COMPLETE THE FOLLOWING
- 1) In the classification passage on Dendrobium chrysotoxum, which family is the species placed in?
- 2) Carry on the classification entry for Dendrobium chrysotoxum from where it stops.

(PASSAGE Opens)

Scientific classification
- Kingdom: Plantae
- Clade: Tracheophytes
- Clade: Angiosperms
- Clade: Monocots
- Order: Asparagales
- Family: Orchidaceae
- Subfamily: Epidendroideae
- Genus: Dendrobium
- Species: D. chrysotoxum
- Binomial name: Dendrobium chrysotoxum Lindl. (1847)
- Synonyms: Dendrobium chrysotoxum var. suavissimum (Rchb.f.) A.H.Kent in H.J.Veitch ; Dendrobium suavissimum Rchb.f. (1874) ; Callista chrysotoxa (Lindl.) Kuntze (1891) ; Callista suavissima (Rchb.f.) Kuntze (1891) ;

= Dendrobium chrysotoxum =

- Authority: Lindl. (1847)

(PASSAGE Closes)
(SOURCE DATA Opens)

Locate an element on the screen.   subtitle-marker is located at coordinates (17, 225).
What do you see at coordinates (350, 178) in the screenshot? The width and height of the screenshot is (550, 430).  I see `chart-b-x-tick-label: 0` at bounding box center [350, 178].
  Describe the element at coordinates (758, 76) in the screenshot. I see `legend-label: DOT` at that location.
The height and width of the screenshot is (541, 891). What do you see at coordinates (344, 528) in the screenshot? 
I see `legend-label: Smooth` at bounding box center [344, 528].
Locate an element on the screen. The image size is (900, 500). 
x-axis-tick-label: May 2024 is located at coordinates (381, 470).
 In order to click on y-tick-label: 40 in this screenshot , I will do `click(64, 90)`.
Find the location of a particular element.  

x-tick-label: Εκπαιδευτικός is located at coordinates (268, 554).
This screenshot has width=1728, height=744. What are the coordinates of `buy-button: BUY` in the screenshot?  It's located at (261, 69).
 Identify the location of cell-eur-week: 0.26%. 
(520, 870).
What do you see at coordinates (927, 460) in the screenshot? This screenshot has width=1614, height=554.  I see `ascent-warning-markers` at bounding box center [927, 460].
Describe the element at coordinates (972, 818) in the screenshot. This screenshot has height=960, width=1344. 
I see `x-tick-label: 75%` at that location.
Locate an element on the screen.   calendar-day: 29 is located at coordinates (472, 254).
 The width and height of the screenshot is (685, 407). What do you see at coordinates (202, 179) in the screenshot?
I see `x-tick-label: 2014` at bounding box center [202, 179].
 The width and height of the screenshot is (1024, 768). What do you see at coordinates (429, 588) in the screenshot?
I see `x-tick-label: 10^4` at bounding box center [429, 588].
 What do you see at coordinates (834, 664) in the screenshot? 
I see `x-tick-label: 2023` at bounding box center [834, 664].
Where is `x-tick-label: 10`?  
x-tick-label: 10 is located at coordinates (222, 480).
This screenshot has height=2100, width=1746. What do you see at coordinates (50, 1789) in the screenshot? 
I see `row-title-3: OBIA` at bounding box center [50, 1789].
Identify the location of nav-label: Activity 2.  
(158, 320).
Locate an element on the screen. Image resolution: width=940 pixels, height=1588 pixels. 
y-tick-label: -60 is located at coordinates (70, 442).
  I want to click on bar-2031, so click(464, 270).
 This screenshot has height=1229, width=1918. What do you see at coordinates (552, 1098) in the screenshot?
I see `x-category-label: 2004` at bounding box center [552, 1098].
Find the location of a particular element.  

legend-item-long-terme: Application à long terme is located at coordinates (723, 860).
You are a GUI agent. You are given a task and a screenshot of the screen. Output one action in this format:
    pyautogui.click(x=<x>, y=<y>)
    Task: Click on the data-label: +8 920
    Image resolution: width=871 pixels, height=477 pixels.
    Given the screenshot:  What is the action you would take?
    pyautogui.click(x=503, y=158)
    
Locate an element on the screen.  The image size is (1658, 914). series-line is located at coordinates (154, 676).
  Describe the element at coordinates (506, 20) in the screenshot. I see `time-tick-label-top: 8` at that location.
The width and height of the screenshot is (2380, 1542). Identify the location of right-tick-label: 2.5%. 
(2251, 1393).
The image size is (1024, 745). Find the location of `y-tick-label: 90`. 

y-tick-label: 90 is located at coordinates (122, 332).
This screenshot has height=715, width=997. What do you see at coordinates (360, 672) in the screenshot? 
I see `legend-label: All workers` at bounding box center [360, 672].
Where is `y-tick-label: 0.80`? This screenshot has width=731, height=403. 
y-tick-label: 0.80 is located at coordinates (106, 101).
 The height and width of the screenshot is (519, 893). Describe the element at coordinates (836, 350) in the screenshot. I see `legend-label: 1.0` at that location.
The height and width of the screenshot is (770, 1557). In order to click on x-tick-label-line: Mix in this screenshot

(SOURCE DATA Closes)

OUTPUTS IN ORDER
- 1) Orchidaceae

- 2)
- Conservation status: CITES_A2

Species of orchid

Dendrobium chrysotoxum (golden-bow dendrobium or fried-egg orchid) is a widely cultivated species of orchid. It is native to Southeast Asia, growing naturally in Myanmar, Bhutan, Yunnan, China, Manipur, Assam, India, Bangladesh, Andaman Islands, Laos, Nepal, Thailand, and Vietnam.